Ce constat s'explique par le nombre de sièges attribués à chaque département qui varie en fonction du rapport entre le nombre de voix obtenues par la liste dans la section départementale et le nombre de voix obtenues par cette même liste au plan régional. Autrement dit, le nombre de conseillers régionaux par département n'est pas limité : si toutes les listes obtiennent leur meilleur résultat dans un département, en raison de son poids en nombre d'électeurs ou d'un taux de participation supérieur à celui des autres départements de la même région, les conseillers régionaux de ce département seront plus nombreux que le nombre de candidats devant figurer sur la section départementale. Par ailleurs, par le jeu de la répartition proportionnelle, certains départements peuvent, théoriquement, ne disposer d'aucun représentant au sein du conseil régional ou ne disposer que d'un seul conseiller : c'est le cas de la Lozère qui, au sein du conseil régional du Languedoc-Roussillon, dispose d'un seul conseiller depuis 2010 contre deux en 2004, alors que le tableau n° 7 du code électoral prévoit cinq candidats au sein de ce département. C'est la raison pour laquelle le nombre d'élus par département n'est pas fixé et peut varier d'une élection à une autre. Le mode de scrutin actuel favorise les départements dans lesquels, d'une part, le ratio électeurs/habitants est favorable et, d'autre part, la participation est élevée.

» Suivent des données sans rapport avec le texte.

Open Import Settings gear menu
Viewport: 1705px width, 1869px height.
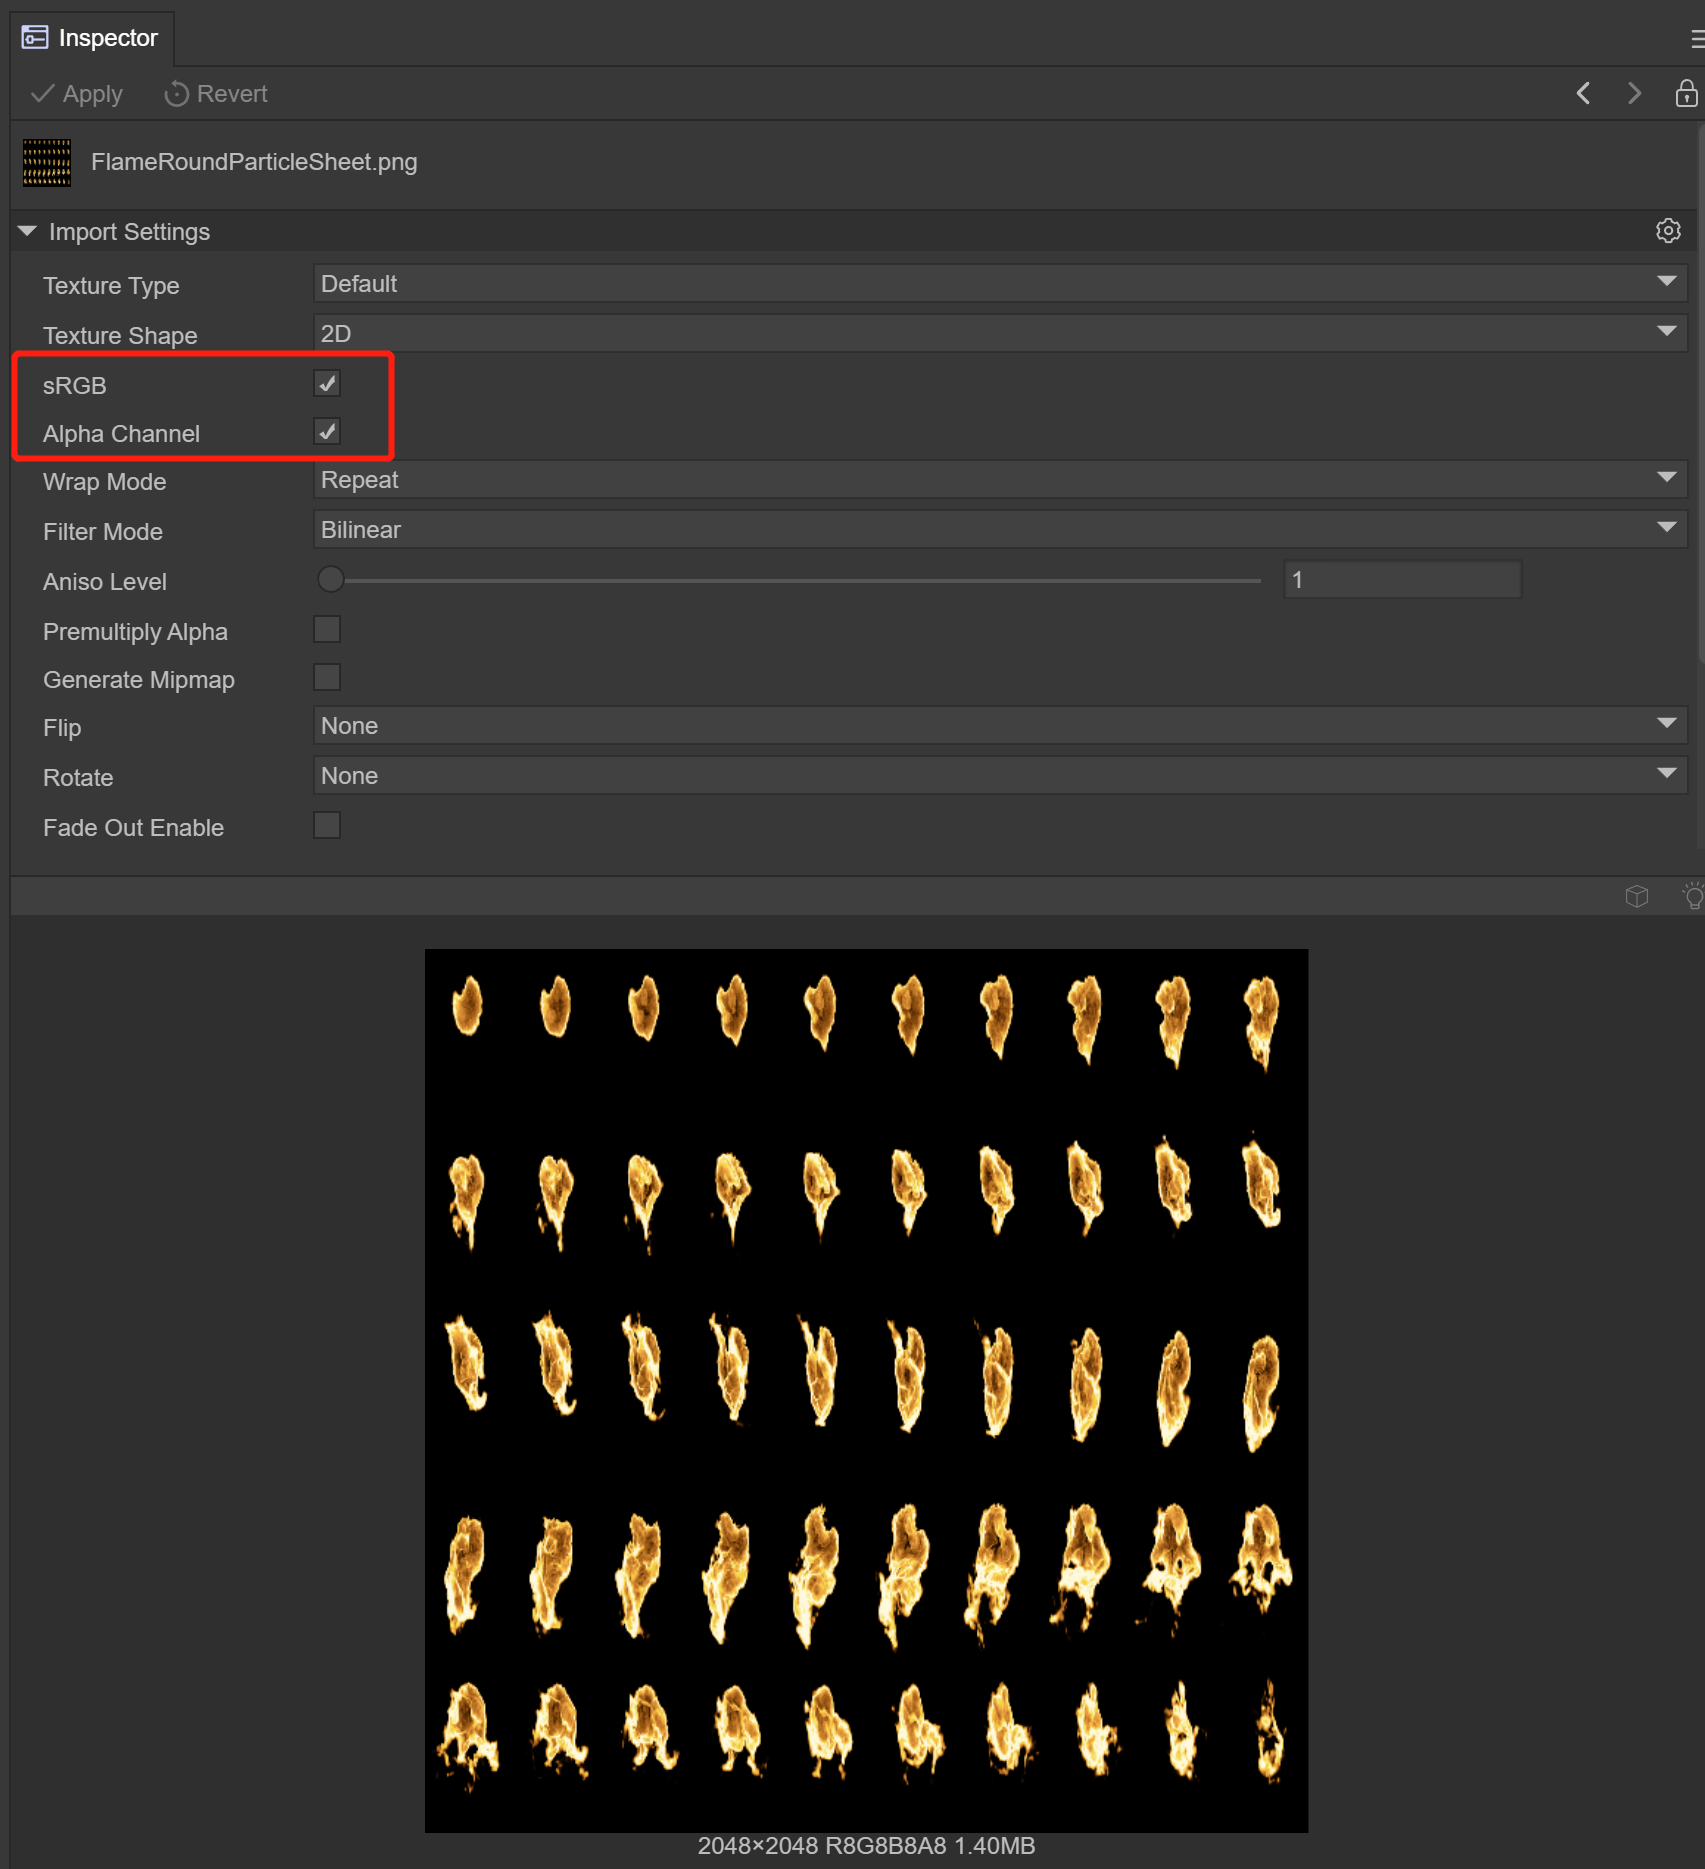[1667, 231]
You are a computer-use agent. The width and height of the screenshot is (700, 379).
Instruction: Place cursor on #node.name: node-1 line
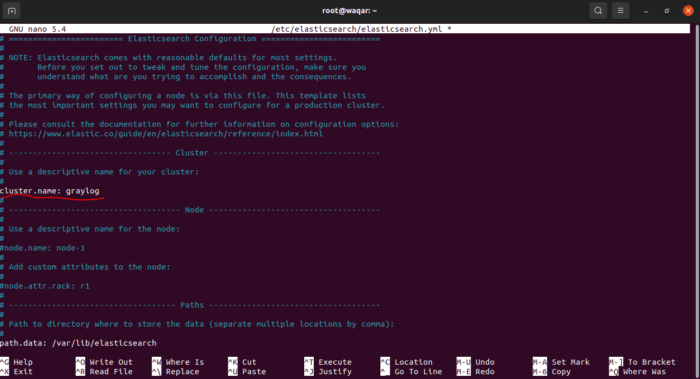pos(42,248)
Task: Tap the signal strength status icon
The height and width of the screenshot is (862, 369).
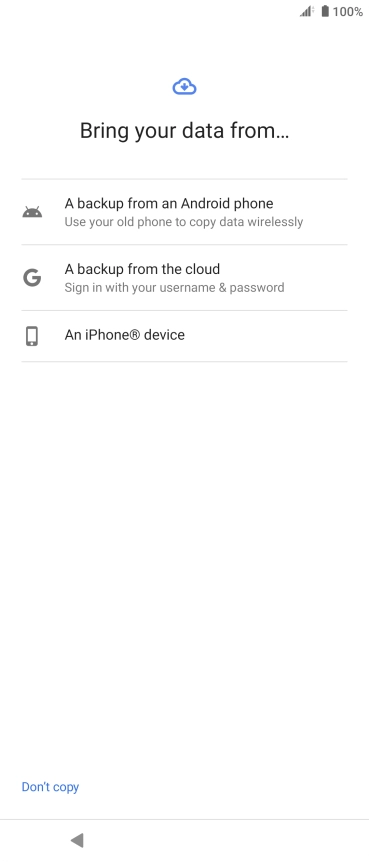Action: [306, 11]
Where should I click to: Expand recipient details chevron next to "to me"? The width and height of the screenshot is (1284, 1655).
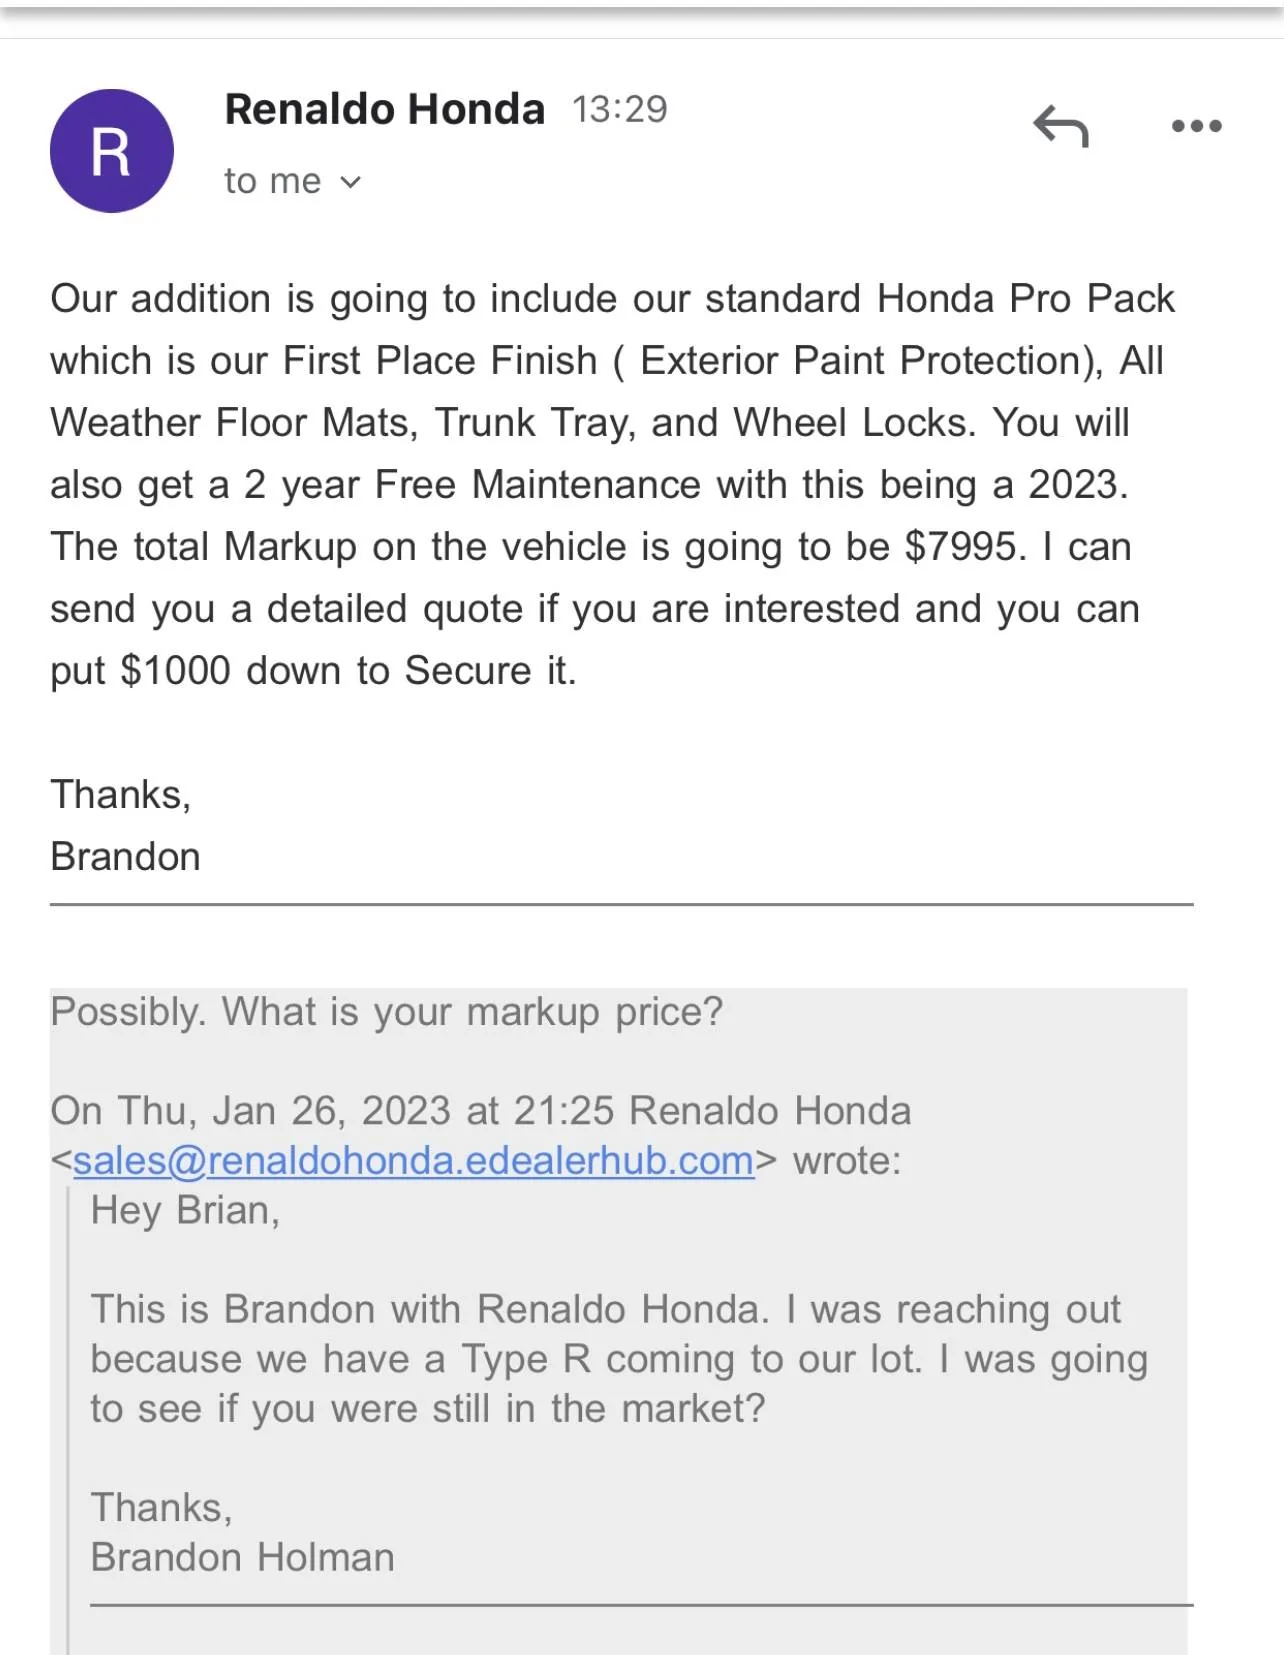[x=350, y=182]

C'est pourquoi plusieurs élus des départements ruraux estiment qu'une réforme du scrutin régional est indispensable afin de remédier à ces dysfonctionnements. Tel est l'objet de la présente proposition de loi.


* 7 Pour mémoire, la loi n° 2010-145 du 16 février 2010 organisant la concomitance des renouvellements des conseils généraux et des conseils régionaux a réduit le mandat des conseillers régionaux élus en 2010 à quatre ans, afin de permettre la concomitance des élections cantonales et des élections régionales en mars 2014, date initialement prévue pour l'élection des premiers conseillers territoriaux. Toutefois, l'article 24 du projet de loi relatif à l'élection des conseillers municipaux, des conseillers communautaires et des conseillers départementaux et modifiant le calendrier électoral, a prorogé le mandat des conseillers régionaux d'une année, jusqu'en mars 2015, afin de permettre la concomitance des élections régionales et départementales prévue par l'article 21 du même projet de loi, à la suite de l'abrogation du conseiller territorial, proposée par l'article 25.

* 8 Article L. 338 du code électoral.

* 9 A titre d'exemple : une liste ayant obtenu 10 sièges à l'échelon régional, en bénéficiant de 50 % du total de ses voix dans un département, de 30 % dans un deuxième et de 20 % dans le troisième département verra ses sièges répartis de la manière suivante : cinq sièges dans le premier département, trois dans le second département et deux dans le dernier.

* 10 Article L. 337 du code électoral.

* 11 Décision n° 2003-468 DC du 3 avril 2003 sur la loi relative à l'élection des conseillers régionaux et des représentants au Parlement européen ainsi qu'à l'aide publique aux partis politiques.